Given records
--------------------------------------------------

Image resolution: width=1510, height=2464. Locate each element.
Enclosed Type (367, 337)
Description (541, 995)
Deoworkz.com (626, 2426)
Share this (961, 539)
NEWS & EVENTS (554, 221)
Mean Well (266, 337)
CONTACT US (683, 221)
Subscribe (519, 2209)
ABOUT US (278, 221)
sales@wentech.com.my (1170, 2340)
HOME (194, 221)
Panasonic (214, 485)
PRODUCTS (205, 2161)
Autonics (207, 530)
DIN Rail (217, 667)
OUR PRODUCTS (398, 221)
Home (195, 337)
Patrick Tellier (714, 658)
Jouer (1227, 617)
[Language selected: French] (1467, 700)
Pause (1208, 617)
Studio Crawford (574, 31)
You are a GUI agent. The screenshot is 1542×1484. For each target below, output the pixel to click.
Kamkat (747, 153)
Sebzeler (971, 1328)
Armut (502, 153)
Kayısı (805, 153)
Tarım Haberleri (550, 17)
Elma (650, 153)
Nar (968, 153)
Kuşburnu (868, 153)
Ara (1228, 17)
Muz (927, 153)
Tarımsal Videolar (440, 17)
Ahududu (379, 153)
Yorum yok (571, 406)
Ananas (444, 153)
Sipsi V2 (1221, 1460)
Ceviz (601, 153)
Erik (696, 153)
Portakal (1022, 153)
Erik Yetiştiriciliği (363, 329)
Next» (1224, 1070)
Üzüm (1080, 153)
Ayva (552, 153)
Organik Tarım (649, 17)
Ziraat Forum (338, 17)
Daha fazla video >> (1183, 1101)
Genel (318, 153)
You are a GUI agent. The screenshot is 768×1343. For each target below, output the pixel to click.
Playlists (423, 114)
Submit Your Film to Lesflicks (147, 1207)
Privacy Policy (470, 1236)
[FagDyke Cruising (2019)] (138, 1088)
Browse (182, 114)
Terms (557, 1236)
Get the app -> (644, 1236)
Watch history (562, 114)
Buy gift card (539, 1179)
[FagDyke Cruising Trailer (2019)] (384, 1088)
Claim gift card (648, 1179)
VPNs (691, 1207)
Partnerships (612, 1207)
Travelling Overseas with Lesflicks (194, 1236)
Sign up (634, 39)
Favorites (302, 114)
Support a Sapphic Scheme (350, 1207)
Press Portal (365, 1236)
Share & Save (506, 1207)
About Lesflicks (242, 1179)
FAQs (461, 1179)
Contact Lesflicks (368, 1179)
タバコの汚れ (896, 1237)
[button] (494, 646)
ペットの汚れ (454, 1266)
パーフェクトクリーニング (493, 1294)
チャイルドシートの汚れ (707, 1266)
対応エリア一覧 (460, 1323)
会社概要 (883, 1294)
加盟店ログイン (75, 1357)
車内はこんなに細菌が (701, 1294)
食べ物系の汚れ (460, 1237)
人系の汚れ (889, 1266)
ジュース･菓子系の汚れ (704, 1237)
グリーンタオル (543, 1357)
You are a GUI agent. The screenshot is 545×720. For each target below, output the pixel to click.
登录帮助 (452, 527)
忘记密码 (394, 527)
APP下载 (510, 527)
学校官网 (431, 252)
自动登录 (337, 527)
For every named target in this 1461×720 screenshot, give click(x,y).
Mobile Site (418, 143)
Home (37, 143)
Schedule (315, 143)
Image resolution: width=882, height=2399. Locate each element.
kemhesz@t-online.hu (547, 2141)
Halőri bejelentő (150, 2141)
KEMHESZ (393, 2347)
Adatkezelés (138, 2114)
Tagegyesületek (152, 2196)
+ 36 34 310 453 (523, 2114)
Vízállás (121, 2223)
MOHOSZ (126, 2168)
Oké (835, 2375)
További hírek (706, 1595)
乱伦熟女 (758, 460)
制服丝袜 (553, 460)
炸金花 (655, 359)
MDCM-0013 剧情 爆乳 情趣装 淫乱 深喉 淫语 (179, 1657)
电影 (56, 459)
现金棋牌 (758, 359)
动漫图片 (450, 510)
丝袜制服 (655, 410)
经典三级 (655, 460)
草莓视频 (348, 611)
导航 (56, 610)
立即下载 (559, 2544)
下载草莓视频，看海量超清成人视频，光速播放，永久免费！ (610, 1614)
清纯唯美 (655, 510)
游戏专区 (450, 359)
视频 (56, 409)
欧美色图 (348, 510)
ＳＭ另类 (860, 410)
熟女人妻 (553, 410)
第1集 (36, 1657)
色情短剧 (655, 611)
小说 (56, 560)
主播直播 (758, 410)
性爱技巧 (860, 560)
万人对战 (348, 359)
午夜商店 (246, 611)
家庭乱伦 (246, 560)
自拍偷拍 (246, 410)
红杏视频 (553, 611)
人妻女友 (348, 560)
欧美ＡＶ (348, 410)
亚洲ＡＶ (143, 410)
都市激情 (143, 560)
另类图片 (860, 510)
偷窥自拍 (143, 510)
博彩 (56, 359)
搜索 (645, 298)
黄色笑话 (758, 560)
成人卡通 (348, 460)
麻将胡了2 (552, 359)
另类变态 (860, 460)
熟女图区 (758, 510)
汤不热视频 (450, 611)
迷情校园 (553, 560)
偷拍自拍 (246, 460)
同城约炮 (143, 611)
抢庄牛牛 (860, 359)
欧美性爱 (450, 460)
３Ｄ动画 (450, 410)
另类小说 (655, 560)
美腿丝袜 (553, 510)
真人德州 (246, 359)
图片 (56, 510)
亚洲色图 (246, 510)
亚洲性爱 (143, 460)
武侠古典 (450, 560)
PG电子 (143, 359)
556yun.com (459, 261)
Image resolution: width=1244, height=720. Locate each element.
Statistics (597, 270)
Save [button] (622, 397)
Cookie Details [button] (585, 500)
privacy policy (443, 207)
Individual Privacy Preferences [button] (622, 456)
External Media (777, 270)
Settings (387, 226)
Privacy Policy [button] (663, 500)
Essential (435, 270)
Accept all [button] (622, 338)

--------------------------------------------------

Instructions for the task
Extract every line of the records above and reproduce each one verbatim, without any alteration.

Exercise output
Image resolution: width=1510, height=2464. Locate each element.
Enclosed Type (367, 337)
Description (541, 995)
Deoworkz.com (626, 2426)
Share this (961, 539)
NEWS & EVENTS (554, 221)
Mean Well (266, 337)
CONTACT US (683, 221)
Subscribe (519, 2209)
ABOUT US (278, 221)
sales@wentech.com.my (1170, 2340)
HOME (194, 221)
Panasonic (214, 485)
PRODUCTS (205, 2161)
Autonics (207, 530)
DIN Rail (217, 667)
OUR PRODUCTS (398, 221)
Home (195, 337)
Patrick Tellier (714, 658)
Jouer (1227, 617)
[Language selected: French] (1467, 700)
Pause (1208, 617)
Studio Crawford (574, 31)
You are a GUI agent. The screenshot is 1542×1484. For each target below, output the pixel to click.
Kamkat (747, 153)
Sebzeler (971, 1328)
Armut (502, 153)
Kayısı (805, 153)
Tarım Haberleri (550, 17)
Elma (650, 153)
Nar (968, 153)
Kuşburnu (868, 153)
Ara (1228, 17)
Muz (927, 153)
Tarımsal Videolar (440, 17)
Ahududu (379, 153)
Yorum yok (571, 406)
Ananas (444, 153)
Sipsi V2 (1221, 1460)
Ceviz (601, 153)
Erik (696, 153)
Portakal (1022, 153)
Erik Yetiştiriciliği (363, 329)
Next» (1224, 1070)
Üzüm (1080, 153)
Ayva (552, 153)
Organik Tarım (649, 17)
Ziraat Forum (338, 17)
Daha fazla video >> (1183, 1101)
Genel (318, 153)
You are a GUI agent. The screenshot is 768×1343. For each target below, output the pixel to click.
Playlists (423, 114)
Submit Your Film to Lesflicks (147, 1207)
Privacy Policy (470, 1236)
[FagDyke Cruising (2019)] (138, 1088)
Browse (182, 114)
Terms (557, 1236)
Get the app -> (644, 1236)
Watch history (562, 114)
Buy gift card (539, 1179)
[FagDyke Cruising Trailer (2019)] (384, 1088)
Claim gift card (648, 1179)
VPNs (691, 1207)
Partnerships (612, 1207)
Travelling Overseas with Lesflicks (194, 1236)
Sign up (634, 39)
Favorites (302, 114)
Support a Sapphic Scheme (350, 1207)
Press Portal (365, 1236)
Share & Save (506, 1207)
About Lesflicks (242, 1179)
FAQs (461, 1179)
Contact Lesflicks (368, 1179)
タバコの汚れ (896, 1237)
[button] (494, 646)
ペットの汚れ (454, 1266)
パーフェクトクリーニング (493, 1294)
チャイルドシートの汚れ (707, 1266)
対応エリア一覧 (460, 1323)
会社概要 (883, 1294)
加盟店ログイン (75, 1357)
車内はこんなに細菌が (701, 1294)
食べ物系の汚れ (460, 1237)
人系の汚れ (889, 1266)
ジュース･菓子系の汚れ (704, 1237)
グリーンタオル (543, 1357)
You are a GUI agent. The screenshot is 545×720. For each target below, output the pixel to click.
登录帮助 (452, 527)
忘记密码 (394, 527)
APP下载 (510, 527)
学校官网 (431, 252)
自动登录 (337, 527)
For every named target in this 1461×720 screenshot, give click(x,y).
Mobile Site (418, 143)
Home (37, 143)
Schedule (315, 143)
Image resolution: width=882, height=2399. Locate each element.
kemhesz@t-online.hu (547, 2141)
Halőri bejelentő (150, 2141)
KEMHESZ (393, 2347)
Adatkezelés (138, 2114)
Tagegyesületek (152, 2196)
+ 36 34 310 453 (523, 2114)
Vízállás (121, 2223)
MOHOSZ (126, 2168)
Oké (835, 2375)
További hírek (706, 1595)
乱伦熟女 (758, 460)
制服丝袜 (553, 460)
炸金花 (655, 359)
MDCM-0013 剧情 爆乳 情趣装 淫乱 深喉 淫语 (179, 1657)
电影 (56, 459)
现金棋牌 (758, 359)
动漫图片 (450, 510)
丝袜制服 (655, 410)
经典三级 (655, 460)
草莓视频 (348, 611)
导航 (56, 610)
立即下载 (559, 2544)
下载草莓视频，看海量超清成人视频，光速播放，永久免费！ (610, 1614)
清纯唯美 (655, 510)
游戏专区 (450, 359)
视频 (56, 409)
欧美色图 (348, 510)
ＳＭ另类 (860, 410)
熟女人妻 (553, 410)
第1集 (36, 1657)
色情短剧 (655, 611)
小说 (56, 560)
主播直播 (758, 410)
性爱技巧 (860, 560)
万人对战 (348, 359)
午夜商店 (246, 611)
家庭乱伦 (246, 560)
自拍偷拍 (246, 410)
红杏视频 (553, 611)
人妻女友 (348, 560)
欧美ＡＶ (348, 410)
亚洲ＡＶ (143, 410)
都市激情 (143, 560)
另类图片 (860, 510)
偷窥自拍 (143, 510)
博彩 (56, 359)
搜索 (645, 298)
黄色笑话 (758, 560)
成人卡通 (348, 460)
麻将胡了2 (552, 359)
另类变态 (860, 460)
熟女图区 (758, 510)
汤不热视频 (450, 611)
迷情校园 (553, 560)
偷拍自拍 (246, 460)
同城约炮 (143, 611)
抢庄牛牛 (860, 359)
欧美性爱 (450, 460)
３Ｄ动画 (450, 410)
另类小说 (655, 560)
美腿丝袜 (553, 510)
真人德州 (246, 359)
图片 (56, 510)
亚洲色图 (246, 510)
亚洲性爱 (143, 460)
武侠古典 (450, 560)
PG电子 (143, 359)
556yun.com (459, 261)
Image resolution: width=1244, height=720. Locate each element.
Statistics (597, 270)
Save [button] (622, 397)
Cookie Details [button] (585, 500)
privacy policy (443, 207)
Individual Privacy Preferences [button] (622, 456)
External Media (777, 270)
Settings (387, 226)
Privacy Policy [button] (663, 500)
Essential (435, 270)
Accept all [button] (622, 338)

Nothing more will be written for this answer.